31 December 2021. pp. 23-42
Abstract
The main objective of this study is to provide conceptual clarifications on geovisualization for migration flow and to exemplify them with various thematic maps for internal migration data of South Korea. A spatial framework for migration studies is offered based on an in-depth discussion on the spatial scale concept. Various migration measures are properly placed on a typology table on which one dimension is about their characteristics and the other is about their spatial scales. A proper way to combine various measures and the three major types of thematic mapping, proportional symbol, choropleth, and flow maps, is examined. Thematic maps for the internal migration flow data in South Korea in 2020 are offered at three different regional scales: a kind of bivariate proportional symbol map for net migrants and net migration rates and a choropleth map for migration effectiveness at the general regional scale; a couple of proportional symbol maps and a couple of choropleth maps for row-standardization and column-standardization proportions at the region-specific level; and a couple of flow maps for stream effectiveness and dominant flows at the inter-regional scale. This study is expected to foster exploratory spatial data analysis for migration flow data beyond simple data visualization.
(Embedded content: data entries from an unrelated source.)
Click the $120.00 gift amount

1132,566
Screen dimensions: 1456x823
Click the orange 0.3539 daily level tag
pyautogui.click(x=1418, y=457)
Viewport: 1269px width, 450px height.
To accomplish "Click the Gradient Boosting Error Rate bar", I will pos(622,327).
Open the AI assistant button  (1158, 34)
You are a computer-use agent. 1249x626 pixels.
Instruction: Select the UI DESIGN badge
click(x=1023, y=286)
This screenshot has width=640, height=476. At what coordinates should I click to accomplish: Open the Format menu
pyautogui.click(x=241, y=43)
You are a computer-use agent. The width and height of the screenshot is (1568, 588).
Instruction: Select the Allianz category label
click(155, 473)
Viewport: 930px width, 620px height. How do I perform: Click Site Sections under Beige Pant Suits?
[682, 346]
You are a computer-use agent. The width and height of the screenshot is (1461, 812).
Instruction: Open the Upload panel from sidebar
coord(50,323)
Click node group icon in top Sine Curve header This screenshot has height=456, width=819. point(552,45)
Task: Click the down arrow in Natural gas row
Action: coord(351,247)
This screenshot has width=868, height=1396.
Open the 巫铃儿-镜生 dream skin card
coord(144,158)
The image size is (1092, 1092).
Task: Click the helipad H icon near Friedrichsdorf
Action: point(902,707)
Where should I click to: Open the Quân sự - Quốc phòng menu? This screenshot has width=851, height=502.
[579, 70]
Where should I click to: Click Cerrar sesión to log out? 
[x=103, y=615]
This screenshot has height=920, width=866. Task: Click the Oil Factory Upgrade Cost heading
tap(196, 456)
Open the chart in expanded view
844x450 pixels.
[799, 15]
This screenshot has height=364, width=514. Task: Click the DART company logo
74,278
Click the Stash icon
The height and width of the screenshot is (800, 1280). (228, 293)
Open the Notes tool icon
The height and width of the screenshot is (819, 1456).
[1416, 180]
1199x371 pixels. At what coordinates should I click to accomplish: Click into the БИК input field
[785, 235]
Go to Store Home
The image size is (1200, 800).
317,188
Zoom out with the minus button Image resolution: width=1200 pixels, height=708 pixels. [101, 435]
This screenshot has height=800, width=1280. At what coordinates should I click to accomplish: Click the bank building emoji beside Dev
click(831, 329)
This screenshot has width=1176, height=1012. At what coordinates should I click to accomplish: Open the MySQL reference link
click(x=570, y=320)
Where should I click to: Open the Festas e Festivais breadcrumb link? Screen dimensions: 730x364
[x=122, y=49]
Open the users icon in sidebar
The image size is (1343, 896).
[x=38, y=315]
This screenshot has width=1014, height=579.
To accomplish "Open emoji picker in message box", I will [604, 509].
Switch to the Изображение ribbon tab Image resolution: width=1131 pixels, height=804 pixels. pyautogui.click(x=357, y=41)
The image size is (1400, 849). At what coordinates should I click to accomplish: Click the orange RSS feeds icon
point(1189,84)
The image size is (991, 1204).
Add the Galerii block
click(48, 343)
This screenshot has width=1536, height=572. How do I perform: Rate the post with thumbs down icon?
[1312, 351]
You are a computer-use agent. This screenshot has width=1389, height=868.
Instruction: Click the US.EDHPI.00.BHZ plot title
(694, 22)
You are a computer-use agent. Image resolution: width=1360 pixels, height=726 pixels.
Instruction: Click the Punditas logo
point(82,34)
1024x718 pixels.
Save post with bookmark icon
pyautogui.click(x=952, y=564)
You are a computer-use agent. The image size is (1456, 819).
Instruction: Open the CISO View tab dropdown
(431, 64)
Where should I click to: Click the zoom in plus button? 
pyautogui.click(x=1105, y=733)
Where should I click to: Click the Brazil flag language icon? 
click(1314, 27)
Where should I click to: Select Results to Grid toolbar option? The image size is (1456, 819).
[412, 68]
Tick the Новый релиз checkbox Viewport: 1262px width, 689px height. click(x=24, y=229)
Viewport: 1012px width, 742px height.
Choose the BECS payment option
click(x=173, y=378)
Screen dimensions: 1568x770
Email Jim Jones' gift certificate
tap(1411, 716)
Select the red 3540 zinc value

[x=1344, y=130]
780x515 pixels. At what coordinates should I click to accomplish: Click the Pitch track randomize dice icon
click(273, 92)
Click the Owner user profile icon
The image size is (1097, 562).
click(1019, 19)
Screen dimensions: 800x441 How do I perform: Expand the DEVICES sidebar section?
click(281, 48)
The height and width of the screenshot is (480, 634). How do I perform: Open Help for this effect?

본 논문의 주된 연구목적은 인구이동 플로의 지리적 시각화를 위한 개념적 명료화를 수행하고, 그것에 의거해 우리나라 인구이동 데이터를 사례로 다양한 주제도의 예시를 제공하는 것이다. 공간적 스케일 개념에 대한 심도 깊은 논의를 바탕으로 인구이동 연구를 위한 공간적 프레임워크가 제시되었다. 인구이동 관련 측도들의 다양성이 측도의 성격과 측도의 공간적 스케일이라는 두 축에 의거한 유형 분류 체계를 통해 제시되었다. 측도의 다양한 성격을 세 가지 주요 주제도 유형(도형표현도, 코로플레스맵, 유선도)과 결합하는 원리가 제시되었다. 우리나라 2020년 시군구 단위 인구이동 플로 데이터에 대해 세 가지 지역 스케일별로 주제도 제작의 사례가 제공되었다. 지역별 수준에서는 순이동과 순이동률에 대한 일종의 이변량 도형표현도, 인구이동 영향력에 대한 코로플레스맵, 자족도에 대한 코로플레스맵이 제시되었다. 지역-특수적 수준에서는 행-표준화 지도와 열-표준화 지도가 도형표현도와 단계구분도의 형태로 제시되었다. 지역간 수준에서는 스트림 영향력 지도와 탁월류 분석 지도가 유선도 형태로 제시되었다. 본 연구는 단순한 시각화를 넘어 인구이동 플로 데이터에 대한 탐색적 공간데이터 분석을 진작한다는 측면에서 의의가 있는 것으로 평가된다.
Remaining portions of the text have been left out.